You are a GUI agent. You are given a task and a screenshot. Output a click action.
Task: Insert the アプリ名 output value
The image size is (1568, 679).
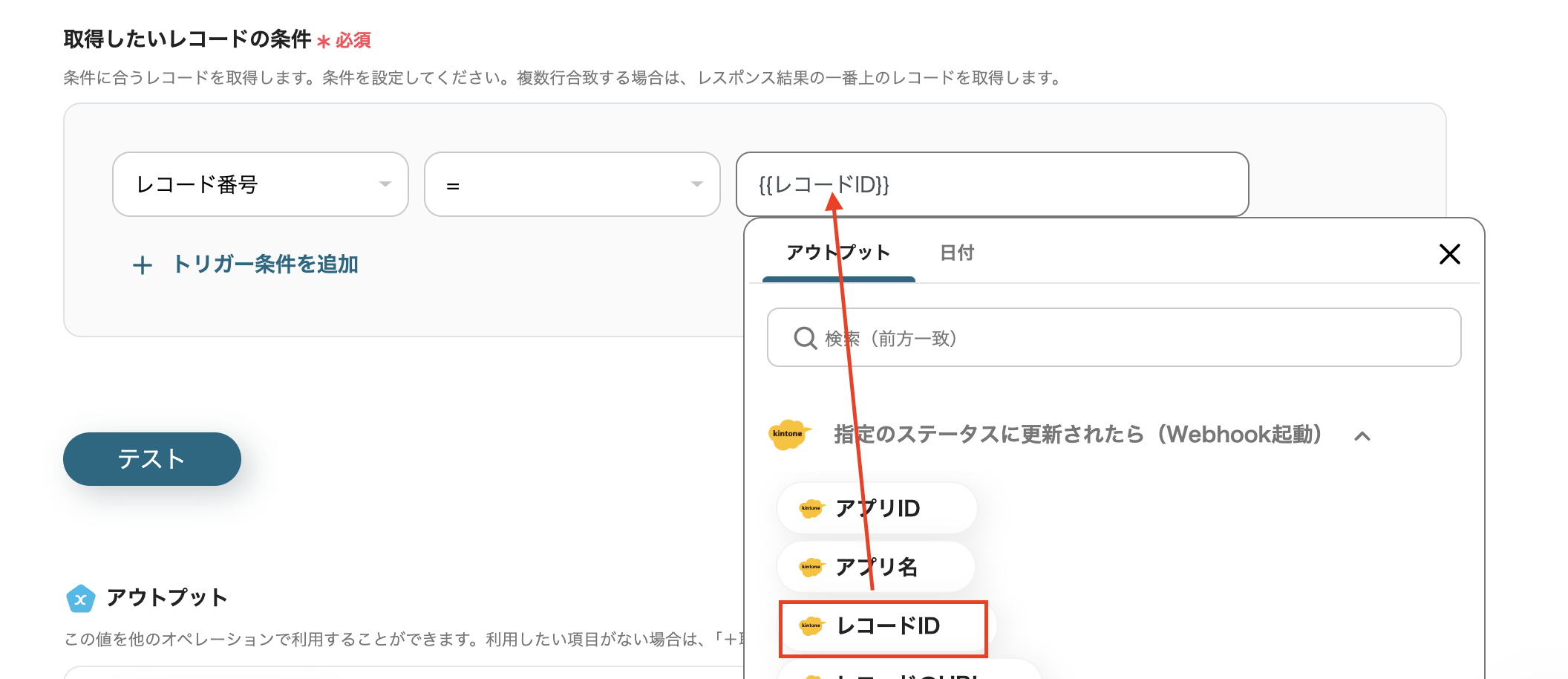(876, 567)
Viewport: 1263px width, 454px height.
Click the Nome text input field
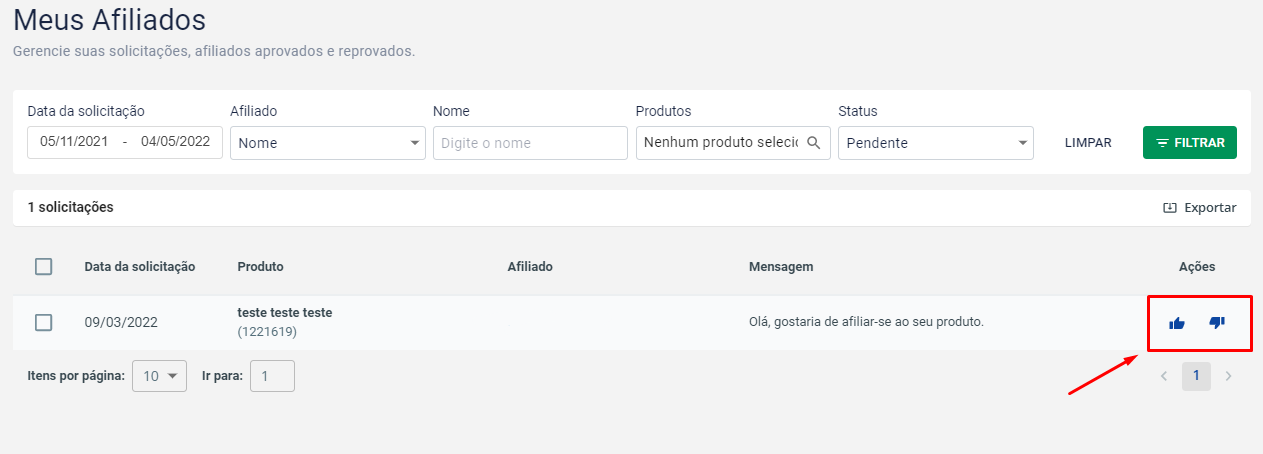530,143
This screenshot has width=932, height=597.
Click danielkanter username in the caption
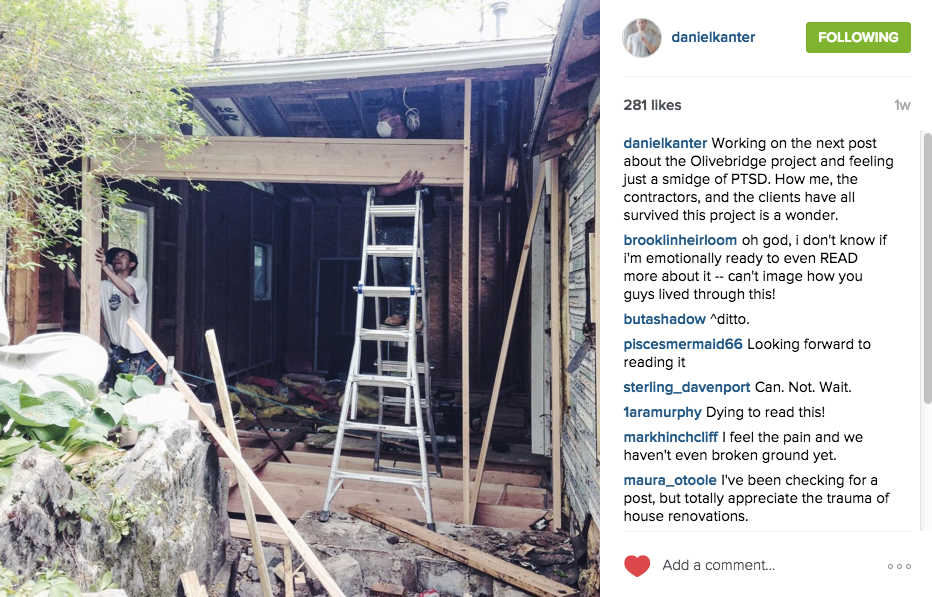(665, 143)
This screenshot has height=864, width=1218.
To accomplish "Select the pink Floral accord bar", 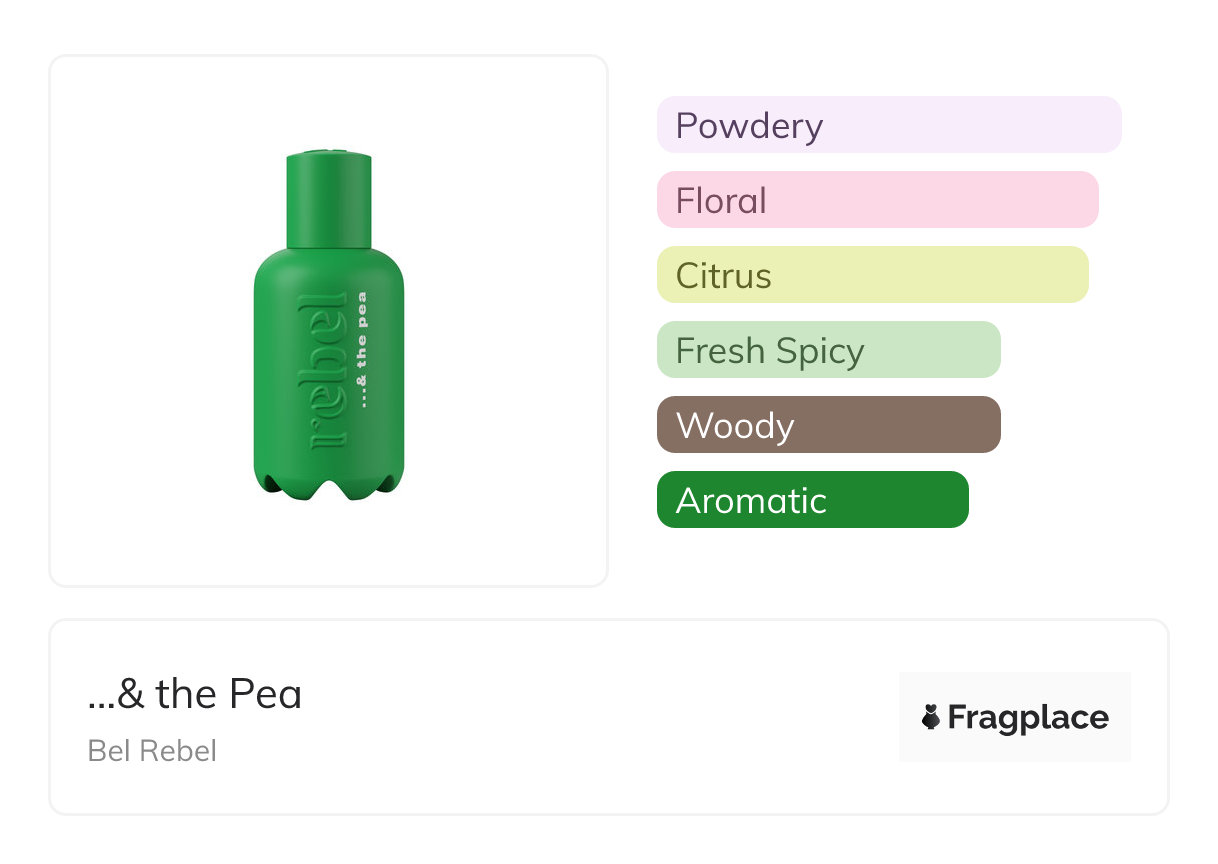I will point(877,200).
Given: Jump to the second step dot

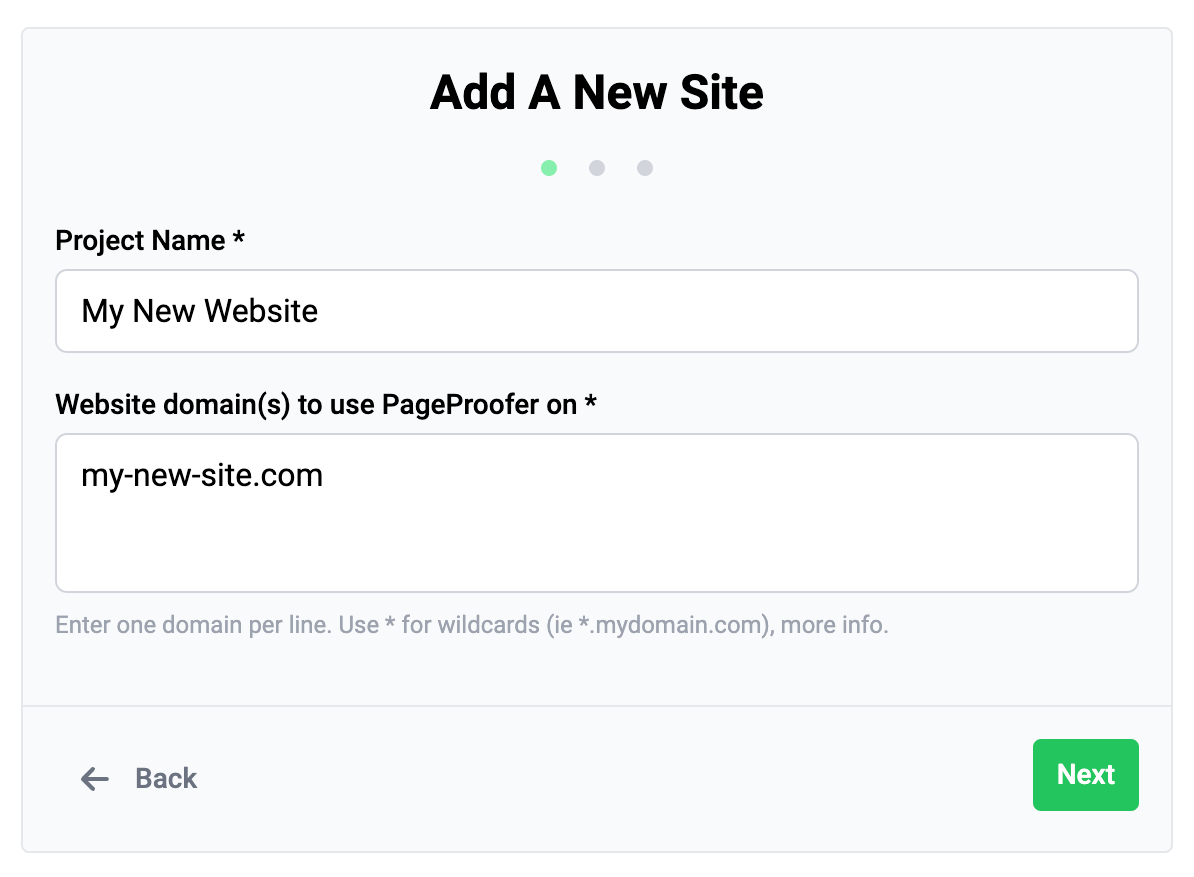Looking at the screenshot, I should pyautogui.click(x=597, y=168).
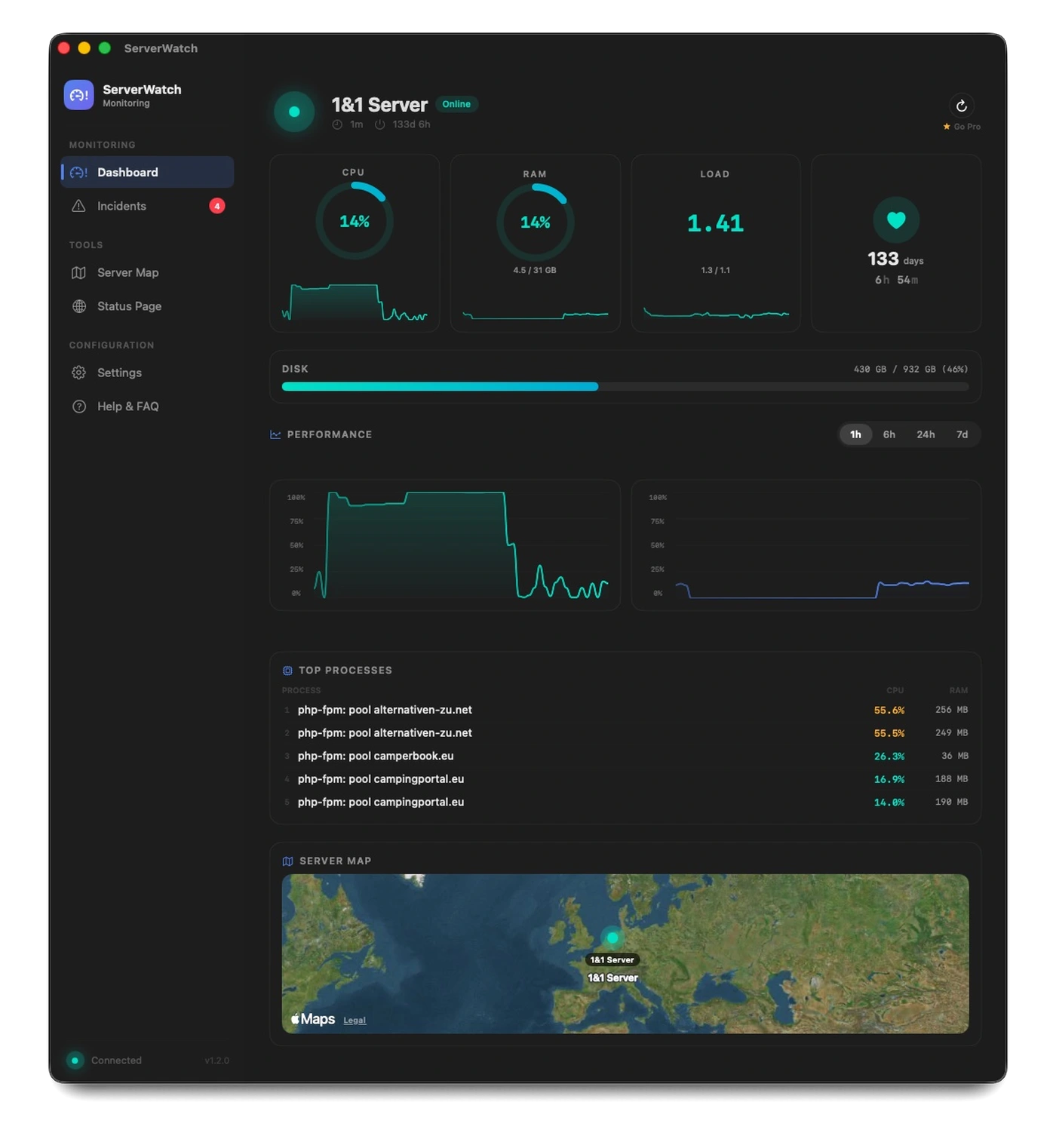The width and height of the screenshot is (1056, 1148).
Task: Click the Apple Maps logo on the map
Action: (x=312, y=1018)
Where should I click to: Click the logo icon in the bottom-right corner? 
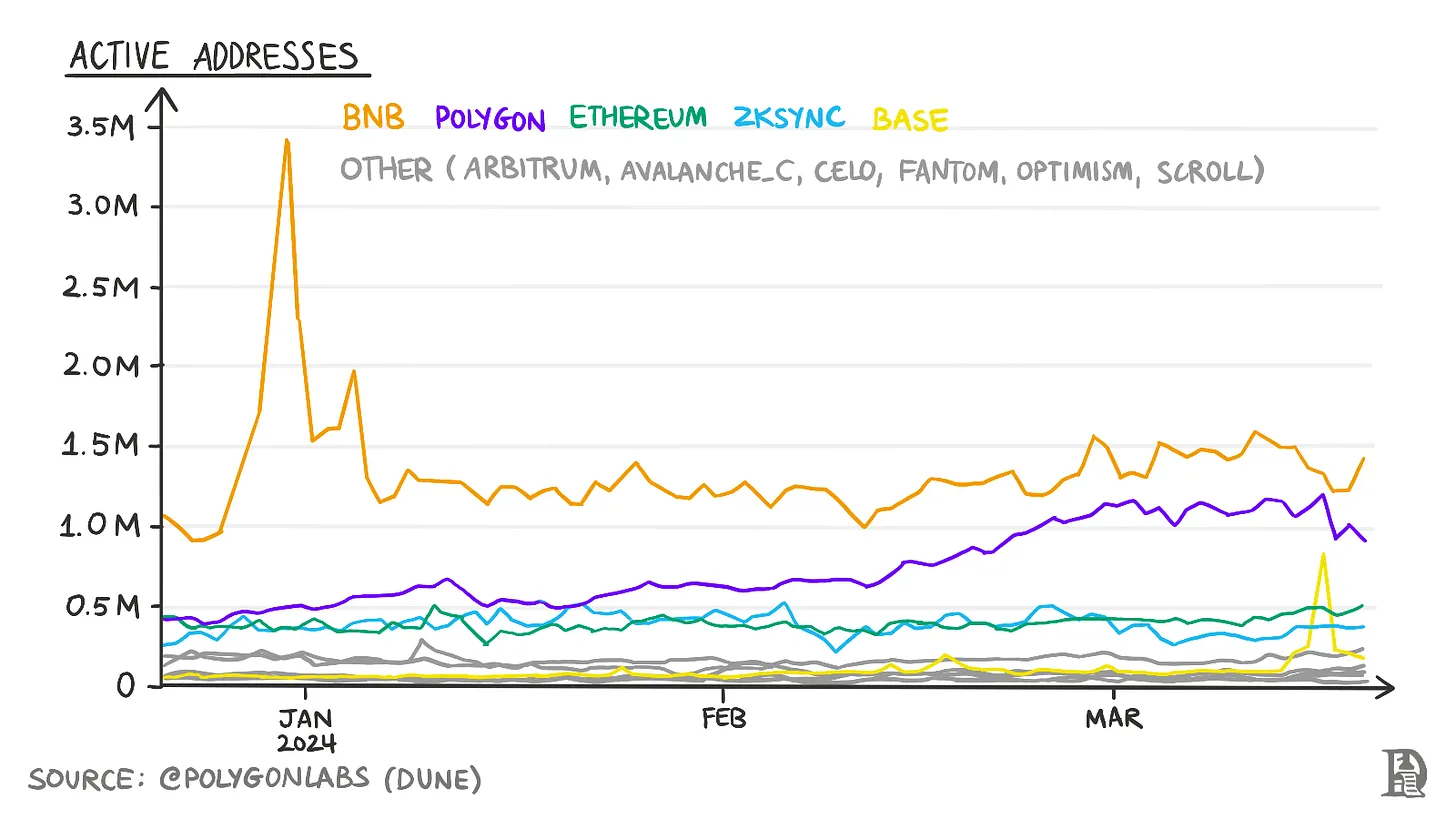[1402, 773]
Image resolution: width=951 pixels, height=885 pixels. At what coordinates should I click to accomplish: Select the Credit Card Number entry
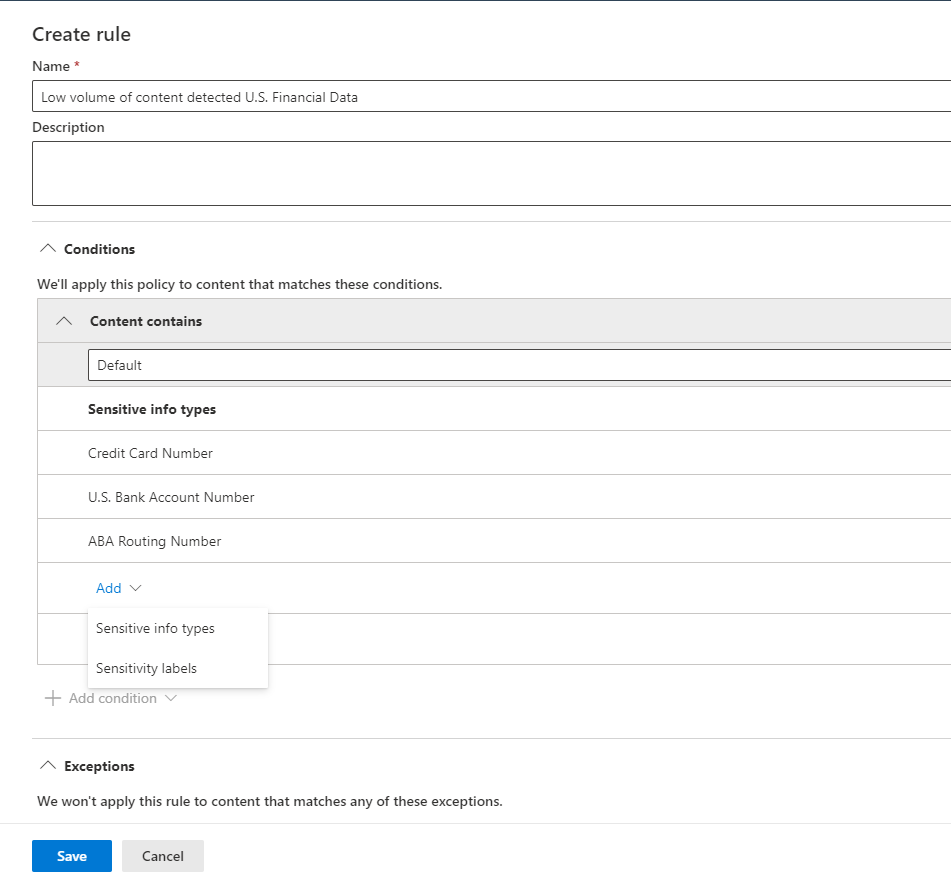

## YOUR INSTRUCTIONS
Pull out every line of the data above that contains the word "logo", treating uppercase and lowercase as different.

## RESPONSE TO THE TASK
Task: Click the Apple Maps logo on the map
Where should I click to: Click the logo icon in the bottom-right corner? 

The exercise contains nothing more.